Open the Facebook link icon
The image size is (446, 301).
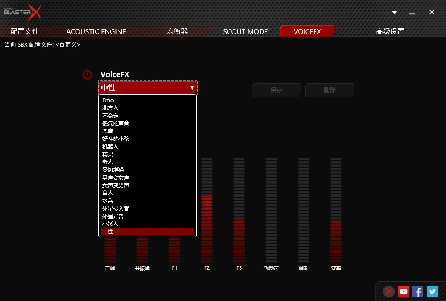click(417, 292)
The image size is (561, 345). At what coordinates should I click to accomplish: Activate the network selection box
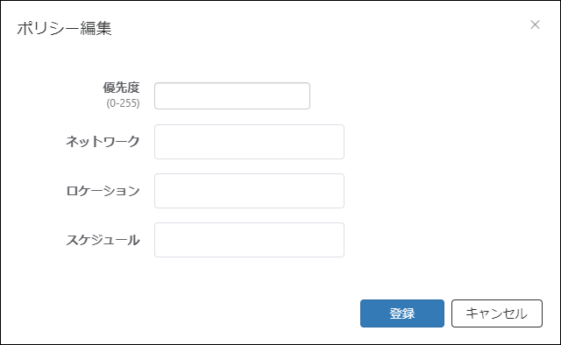coord(249,142)
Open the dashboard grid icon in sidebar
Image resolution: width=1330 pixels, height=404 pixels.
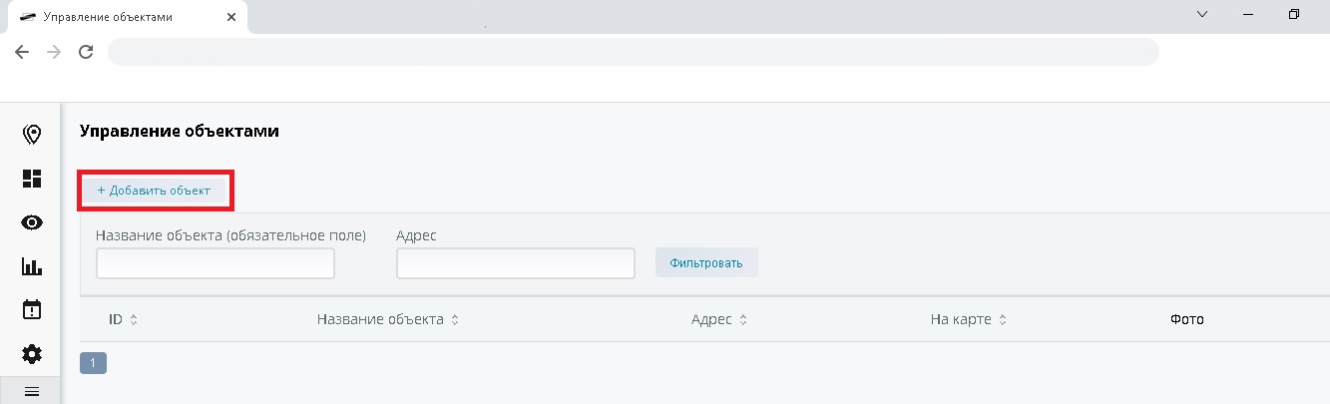pyautogui.click(x=32, y=179)
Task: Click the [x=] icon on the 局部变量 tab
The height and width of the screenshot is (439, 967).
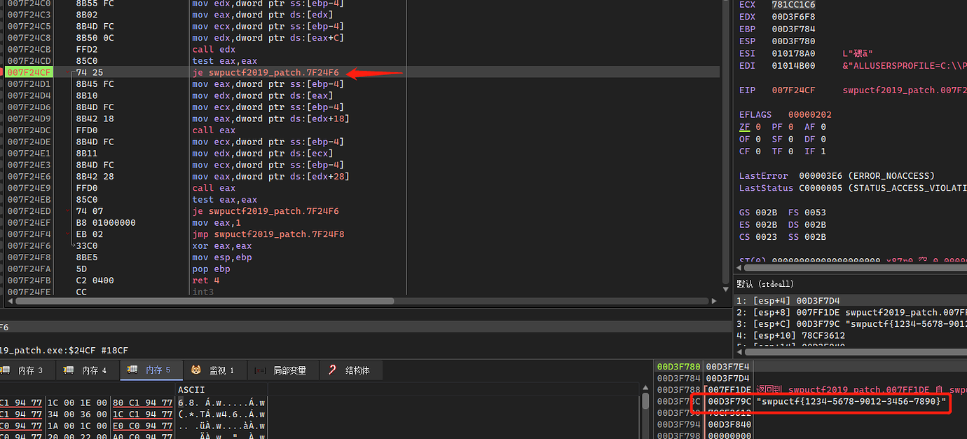Action: [x=259, y=370]
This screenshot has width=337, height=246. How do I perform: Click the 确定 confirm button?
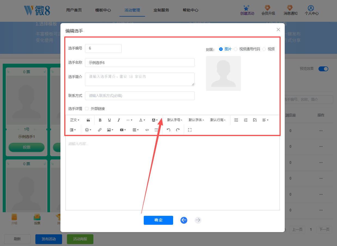coord(158,220)
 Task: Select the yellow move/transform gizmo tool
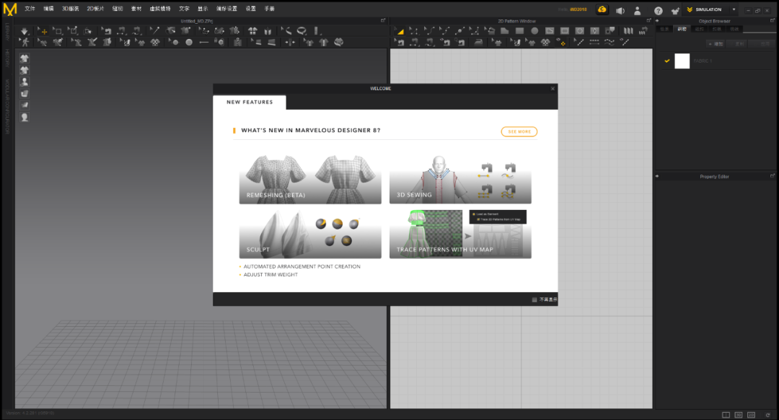click(x=43, y=31)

◆ ◆ ◆

Write out the lines of the material from the one containing "Task: Click the [x=] icon on the 局部变量 tab" through the last, exactly and only those. Leave every picture out.

Task: Click the [x=] icon on the 局部变量 tab
The height and width of the screenshot is (439, 967).
Action: [x=259, y=370]
This screenshot has width=337, height=246. How do I perform: Click the 确定 confirm button?
coord(158,220)
 Task: Select the yellow move/transform gizmo tool
click(x=43, y=31)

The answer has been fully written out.